Jeder zweite Schüler leidet unter Prüfungsangst

Foto © APA

Jeder zweite österreichische Schüler hat Angst vor Prüfungen und Schularbeiten, vier von zehn fühlen sich allein durch den Schulalltag bereits belastet. Das hat eine nicht repräsentative aktuelle Umfrage des Nachhilfe-Instituts Lernquadrat zum Thema "Angstfaktor Schule" ergeben. Nicht Faulheit oder mangelndes Talent allein führt demnach zu schlechten Noten, sondern oft Versagensangst.

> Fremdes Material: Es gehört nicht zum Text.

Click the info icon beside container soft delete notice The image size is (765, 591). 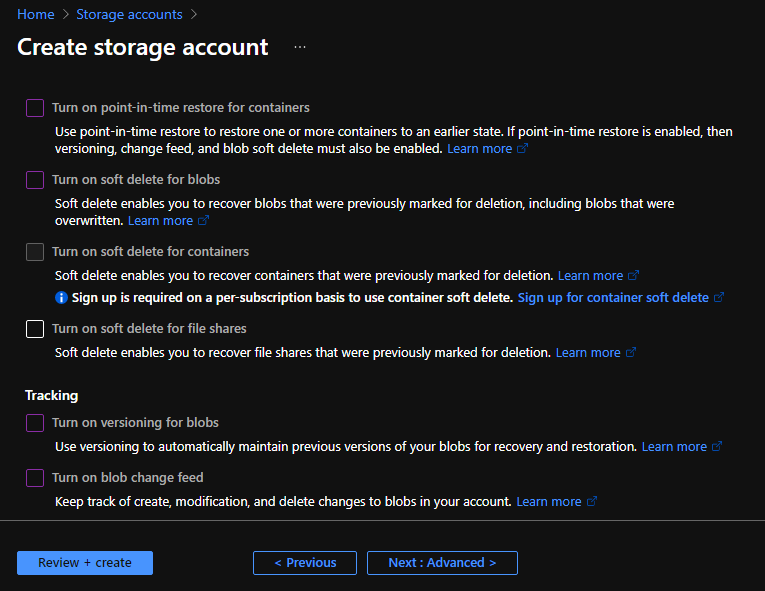[61, 298]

Diese oder Furcht vor Strafe wirken sich signifikant auf den Lernerfolg aus: 60 Prozent der Befragten bemerkten demnach sinkende Leistungen, 50 Prozent Konzentrationsstörungen und 25 Prozent körperliche Beschwerden.

Laut Studienautor Stefan Grausenburger rücken abseits von Prüfungspanik auch immer öfter soziale Ängste in den Vordergrund. "Neun von zehn Schülern sind heute in irgendeiner Form an Angst auslösenden Mobbingprozessen beteiligt, sei es als Täter oder Opfer", wurde Grausenburger in den Unterlagen zur Umfrage zitiert. 18 Prozent der 500 befragten Zehn- bis 18-Jährigen haben schon einmal Schule geschwänzt, weil sie sich dort unwohl fühlen; 30 Prozent haben zumindest bereits daran gedacht.

Mädchen sind laut Lernquadrat-Studie eher anfällig für Schulangst als Buben; überdurchschnittlich oft trete sie zudem bei Kindern alleinerziehender Eltern und aus sozial niedrigeren Schichten auf. Introvertiertheit und fehlende soziale Fertigkeiten seien zusätzliche Risikofaktoren. Werden Symptome wie Schlafstörungen, innere Unruhe, Aggressivität und allgemeine Lustlosigkeit von Eltern erkannt, könne Schulangst erfolgreich bekämpft werden. Das Nachhilfe-Institut rät u.a. dazu, Kindern Selbstvertrauen zu geben sowie unnötigen Druck durch Vergleiche mit Musterschülern zu vermeiden.